_WHAT YOU ARE ASKED TO DO_.
Please output exactly the part of the records below that opens with the line containing "This screenshot has height=360, width=644." and closes with the line containing "Like the review posted 26 maja o 13:59", both lines included, and nothing else.

_TASK DATA_.
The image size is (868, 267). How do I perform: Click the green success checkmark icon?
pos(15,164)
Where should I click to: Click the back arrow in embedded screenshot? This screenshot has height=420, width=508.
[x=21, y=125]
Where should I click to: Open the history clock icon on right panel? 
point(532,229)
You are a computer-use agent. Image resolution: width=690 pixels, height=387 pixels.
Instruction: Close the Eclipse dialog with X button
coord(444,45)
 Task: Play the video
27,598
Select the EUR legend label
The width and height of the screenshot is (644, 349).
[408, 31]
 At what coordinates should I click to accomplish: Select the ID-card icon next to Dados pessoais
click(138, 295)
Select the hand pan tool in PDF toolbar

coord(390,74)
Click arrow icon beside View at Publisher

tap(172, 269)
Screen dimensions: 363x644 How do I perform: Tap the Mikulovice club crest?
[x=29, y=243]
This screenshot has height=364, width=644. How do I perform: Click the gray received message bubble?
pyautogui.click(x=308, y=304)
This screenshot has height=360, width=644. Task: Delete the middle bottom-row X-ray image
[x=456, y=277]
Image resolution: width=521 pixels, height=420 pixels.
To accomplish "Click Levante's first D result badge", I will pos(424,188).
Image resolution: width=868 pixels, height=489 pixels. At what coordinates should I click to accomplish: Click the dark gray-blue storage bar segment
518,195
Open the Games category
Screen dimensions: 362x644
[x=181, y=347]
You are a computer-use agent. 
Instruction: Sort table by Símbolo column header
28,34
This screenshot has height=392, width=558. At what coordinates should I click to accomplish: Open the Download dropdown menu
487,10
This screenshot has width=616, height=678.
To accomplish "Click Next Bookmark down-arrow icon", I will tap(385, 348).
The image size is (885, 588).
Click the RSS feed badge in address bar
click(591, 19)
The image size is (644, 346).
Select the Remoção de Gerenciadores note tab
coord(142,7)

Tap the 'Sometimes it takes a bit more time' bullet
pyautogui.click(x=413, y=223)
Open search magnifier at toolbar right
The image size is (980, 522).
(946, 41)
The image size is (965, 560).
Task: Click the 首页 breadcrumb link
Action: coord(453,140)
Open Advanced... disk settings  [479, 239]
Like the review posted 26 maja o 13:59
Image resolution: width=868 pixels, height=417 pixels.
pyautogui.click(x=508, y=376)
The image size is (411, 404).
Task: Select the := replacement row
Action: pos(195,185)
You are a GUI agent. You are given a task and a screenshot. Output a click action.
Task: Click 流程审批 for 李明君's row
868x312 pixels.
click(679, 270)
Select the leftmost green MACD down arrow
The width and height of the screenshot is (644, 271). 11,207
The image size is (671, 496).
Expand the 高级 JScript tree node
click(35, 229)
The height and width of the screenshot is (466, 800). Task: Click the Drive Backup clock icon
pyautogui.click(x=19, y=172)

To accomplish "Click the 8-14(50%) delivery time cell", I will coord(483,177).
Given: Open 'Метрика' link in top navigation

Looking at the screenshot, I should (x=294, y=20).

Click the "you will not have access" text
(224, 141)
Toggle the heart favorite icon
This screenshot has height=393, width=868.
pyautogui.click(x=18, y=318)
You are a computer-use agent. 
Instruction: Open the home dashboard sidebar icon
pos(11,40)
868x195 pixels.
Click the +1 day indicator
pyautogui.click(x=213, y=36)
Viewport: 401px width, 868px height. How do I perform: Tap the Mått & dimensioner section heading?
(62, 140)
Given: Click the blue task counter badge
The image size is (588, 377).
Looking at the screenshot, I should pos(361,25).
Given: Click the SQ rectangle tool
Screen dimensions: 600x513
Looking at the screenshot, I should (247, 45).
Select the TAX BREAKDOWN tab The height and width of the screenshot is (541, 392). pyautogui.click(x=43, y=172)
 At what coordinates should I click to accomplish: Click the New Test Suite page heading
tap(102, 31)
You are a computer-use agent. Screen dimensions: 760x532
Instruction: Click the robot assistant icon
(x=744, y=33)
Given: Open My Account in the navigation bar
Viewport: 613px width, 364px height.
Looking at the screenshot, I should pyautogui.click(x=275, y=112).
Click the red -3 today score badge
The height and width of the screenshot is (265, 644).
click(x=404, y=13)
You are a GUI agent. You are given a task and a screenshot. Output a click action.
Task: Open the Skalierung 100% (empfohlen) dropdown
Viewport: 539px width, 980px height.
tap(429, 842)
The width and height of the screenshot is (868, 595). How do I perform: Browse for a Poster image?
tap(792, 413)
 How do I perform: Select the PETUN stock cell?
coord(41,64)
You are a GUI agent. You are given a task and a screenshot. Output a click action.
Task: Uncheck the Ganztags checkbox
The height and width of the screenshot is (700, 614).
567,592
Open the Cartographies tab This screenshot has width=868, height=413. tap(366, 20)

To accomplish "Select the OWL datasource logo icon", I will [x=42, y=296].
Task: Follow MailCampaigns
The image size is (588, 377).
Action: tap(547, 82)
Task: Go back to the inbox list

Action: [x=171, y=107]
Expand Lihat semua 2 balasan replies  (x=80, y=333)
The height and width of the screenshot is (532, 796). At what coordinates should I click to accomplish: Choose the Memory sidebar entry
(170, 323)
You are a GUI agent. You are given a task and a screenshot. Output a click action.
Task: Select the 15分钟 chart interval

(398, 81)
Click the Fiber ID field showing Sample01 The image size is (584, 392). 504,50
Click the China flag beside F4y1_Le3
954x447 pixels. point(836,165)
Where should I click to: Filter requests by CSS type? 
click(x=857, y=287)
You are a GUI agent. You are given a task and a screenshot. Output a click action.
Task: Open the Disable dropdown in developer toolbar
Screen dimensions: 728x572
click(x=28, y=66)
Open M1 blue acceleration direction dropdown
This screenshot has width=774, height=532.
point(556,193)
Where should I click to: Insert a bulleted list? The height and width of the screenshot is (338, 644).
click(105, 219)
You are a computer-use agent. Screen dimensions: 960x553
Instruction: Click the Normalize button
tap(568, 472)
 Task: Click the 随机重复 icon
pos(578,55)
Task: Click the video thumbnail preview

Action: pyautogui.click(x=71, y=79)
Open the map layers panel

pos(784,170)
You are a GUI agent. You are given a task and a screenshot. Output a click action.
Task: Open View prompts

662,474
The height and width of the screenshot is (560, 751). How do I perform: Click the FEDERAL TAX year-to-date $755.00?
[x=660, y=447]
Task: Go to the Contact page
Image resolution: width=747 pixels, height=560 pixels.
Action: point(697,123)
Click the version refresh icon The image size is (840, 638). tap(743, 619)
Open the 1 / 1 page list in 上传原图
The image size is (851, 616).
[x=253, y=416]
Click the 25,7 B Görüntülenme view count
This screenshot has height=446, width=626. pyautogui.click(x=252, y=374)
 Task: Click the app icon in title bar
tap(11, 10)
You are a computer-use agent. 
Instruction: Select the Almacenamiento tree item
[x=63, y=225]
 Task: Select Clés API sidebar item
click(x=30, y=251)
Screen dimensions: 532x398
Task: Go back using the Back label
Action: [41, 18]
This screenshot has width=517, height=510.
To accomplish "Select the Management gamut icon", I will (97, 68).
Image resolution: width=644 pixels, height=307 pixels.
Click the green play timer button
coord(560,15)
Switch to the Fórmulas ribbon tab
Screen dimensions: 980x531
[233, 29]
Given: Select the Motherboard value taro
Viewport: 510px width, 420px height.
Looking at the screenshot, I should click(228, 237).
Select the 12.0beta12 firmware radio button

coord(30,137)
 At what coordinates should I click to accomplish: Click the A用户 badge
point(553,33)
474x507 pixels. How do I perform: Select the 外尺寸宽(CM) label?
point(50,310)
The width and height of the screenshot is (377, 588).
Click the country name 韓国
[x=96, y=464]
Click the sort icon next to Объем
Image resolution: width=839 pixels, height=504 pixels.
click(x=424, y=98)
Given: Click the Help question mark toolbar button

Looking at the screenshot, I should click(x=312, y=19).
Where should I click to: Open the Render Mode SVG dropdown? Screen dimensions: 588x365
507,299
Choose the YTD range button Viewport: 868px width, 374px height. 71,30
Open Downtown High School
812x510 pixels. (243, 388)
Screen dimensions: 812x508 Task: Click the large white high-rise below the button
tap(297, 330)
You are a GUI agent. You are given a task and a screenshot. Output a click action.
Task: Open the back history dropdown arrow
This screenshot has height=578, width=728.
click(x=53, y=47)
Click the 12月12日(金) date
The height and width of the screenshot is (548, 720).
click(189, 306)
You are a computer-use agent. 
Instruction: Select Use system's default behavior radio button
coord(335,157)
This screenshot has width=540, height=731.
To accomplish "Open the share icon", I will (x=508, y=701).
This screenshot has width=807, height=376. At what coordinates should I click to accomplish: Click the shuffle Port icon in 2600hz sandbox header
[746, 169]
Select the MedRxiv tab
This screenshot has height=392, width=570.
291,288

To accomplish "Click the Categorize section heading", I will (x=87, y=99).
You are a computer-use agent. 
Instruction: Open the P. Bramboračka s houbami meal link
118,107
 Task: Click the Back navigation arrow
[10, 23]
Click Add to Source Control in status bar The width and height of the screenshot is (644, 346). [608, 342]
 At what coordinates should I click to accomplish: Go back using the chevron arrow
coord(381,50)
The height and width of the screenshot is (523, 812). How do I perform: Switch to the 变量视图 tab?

_THE COMPLETED TASK_.
This screenshot has height=360, width=644. Task: Delete the middle bottom-row X-ray image
[x=456, y=277]
Image resolution: width=521 pixels, height=420 pixels.
To accomplish "Click Levante's first D result badge", I will pos(424,188).
Image resolution: width=868 pixels, height=489 pixels. At what coordinates should I click to accomplish: Click the dark gray-blue storage bar segment
518,195
Open the Games category
Screen dimensions: 362x644
[x=181, y=347]
You are a computer-use agent. 
Instruction: Sort table by Símbolo column header
28,34
This screenshot has height=392, width=558. At what coordinates should I click to accomplish: Open the Download dropdown menu
487,10
This screenshot has width=616, height=678.
To accomplish "Click Next Bookmark down-arrow icon", I will tap(385, 348).
The image size is (885, 588).
Click the RSS feed badge in address bar
click(591, 19)
The image size is (644, 346).
Select the Remoção de Gerenciadores note tab
coord(142,7)

Tap the 'Sometimes it takes a bit more time' bullet
pyautogui.click(x=413, y=223)
Open search magnifier at toolbar right
The image size is (980, 522).
(946, 41)
The image size is (965, 560).
Task: Click the 首页 breadcrumb link
Action: coord(453,140)
Open Advanced... disk settings  [479, 239]
Like the review posted 26 maja o 13:59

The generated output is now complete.